━━ Passage ━━

Batten, Downey apparent primary winners in 96th House District race

Staff writer

Amanda Batten and Mark Downey were the apparent winners in Tuesday’s primary election and are set to compete for the 96th District seat in the state House of Delegates in November. Del. Brenda Pogge announced her retirement in March.

Unofficial results from the Virginia Department of Elections, with 21 of 23 precincts reporting, show Downey leading the Democratic nomination with 2,190 votes or 55.7%. On the Republican side, Batten was leading with 2,884 votes, or 61.4%.

Mark Downey who has spent 18 years as a pediatrician and has lived in York County for 49 years, said he was grateful for the support the community showed.

“I’ve had numerous folks that said that they’ve never voted for a Democrat before but because of who I am and getting to know me over the past 10, 15 years taking care of their kids that they’re voting for a Democrat for the first time in their life,” Downey said.

Downey was leading mocratic primary candidates Rebecca Leser and Christopher Mayfield.

Batten, Pogge’s former legislative aide, said she was honored to have Pogge’s endorsement in the race, but will seek to set herself apart leading into November’s general election.

“There are obviously a lot of issues that Del. Pogge and I have in common, but there are certainly some ideas that I have that are different from hers, or needs that I see in the district that have popped up over the past couple of years that need to be addressed, and I look forward to tackling those,” she said.

While some election officers said Tuesday’s race brought a number of excited voters to their precincts, others said results were underwhelming.

By 6 p.m., James City County Director of Elections Dianna Moorman reported that 2,571 Democrats in the section of the county within the 96th House District went to the polls, while 2,854 Republicans voted.

━━━
━━ Dataset excerpts ━━

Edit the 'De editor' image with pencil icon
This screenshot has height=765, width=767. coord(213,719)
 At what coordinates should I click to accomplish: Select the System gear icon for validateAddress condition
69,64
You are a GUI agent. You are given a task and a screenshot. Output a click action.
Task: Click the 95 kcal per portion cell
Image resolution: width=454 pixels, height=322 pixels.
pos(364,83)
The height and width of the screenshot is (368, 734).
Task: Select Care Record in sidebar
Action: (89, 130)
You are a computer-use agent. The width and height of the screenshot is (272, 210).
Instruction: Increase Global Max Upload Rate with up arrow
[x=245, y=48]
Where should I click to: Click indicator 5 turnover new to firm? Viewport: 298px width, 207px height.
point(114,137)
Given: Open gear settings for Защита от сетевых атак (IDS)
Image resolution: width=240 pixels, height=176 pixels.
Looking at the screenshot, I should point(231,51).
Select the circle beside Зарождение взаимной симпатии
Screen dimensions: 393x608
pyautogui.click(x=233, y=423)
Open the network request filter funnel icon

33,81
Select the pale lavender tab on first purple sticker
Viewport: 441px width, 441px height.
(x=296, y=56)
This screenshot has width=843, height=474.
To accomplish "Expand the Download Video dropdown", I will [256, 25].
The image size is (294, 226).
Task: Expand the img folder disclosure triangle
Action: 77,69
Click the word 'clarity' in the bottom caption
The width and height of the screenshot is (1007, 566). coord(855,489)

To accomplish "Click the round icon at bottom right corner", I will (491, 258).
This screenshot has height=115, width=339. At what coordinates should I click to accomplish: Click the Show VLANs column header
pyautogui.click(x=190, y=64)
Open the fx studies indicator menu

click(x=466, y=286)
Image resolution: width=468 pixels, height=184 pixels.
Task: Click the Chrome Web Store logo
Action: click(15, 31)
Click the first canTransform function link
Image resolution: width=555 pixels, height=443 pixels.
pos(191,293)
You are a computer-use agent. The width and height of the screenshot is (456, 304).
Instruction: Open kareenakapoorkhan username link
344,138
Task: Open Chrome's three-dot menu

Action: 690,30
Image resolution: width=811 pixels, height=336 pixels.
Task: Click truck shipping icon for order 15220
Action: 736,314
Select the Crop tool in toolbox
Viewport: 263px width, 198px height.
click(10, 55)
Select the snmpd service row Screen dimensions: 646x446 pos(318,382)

━━━

**Problem details:** Pick up the article on the 96th House District primary where it stops, and keep writing it.

**Result for this exercise:**
“I do believe that it is absolutely slower, but that just means that your voice will be heard even more because the turnout seems to be lower than average,” she said Tuesday morning.

York County Voter Registrar Walt Latham, on the other hand, agreed that Tuesday’s turnout was slower than what would be expected for a more high-profile race, but roughly followed the pace of past state primary elections.

“When I think about it, I don’t know that the numbers are really that far off from what they’ve been in the past for this type of primary,” he said.

At Lafayette High School, only 70 voters had showed up by 4 p.m. for a turnout rate of 5.3%, according to Lesley Roberson, chief elections officer for Lafayette High School.

“It is ever, ever so low,” Roberson said. “It is very slow.”

Voters Ray and Helen Scharfenberger cast their ballots for Mark Downey at Queens Lake. They said they liked his background as a pediatrician and his connection to the community.

“I think he would have a better handle on things from a humanitarian standpoint,” Ray said. “We don’t like the direction that things are going in Washington, and it starts at the local level.”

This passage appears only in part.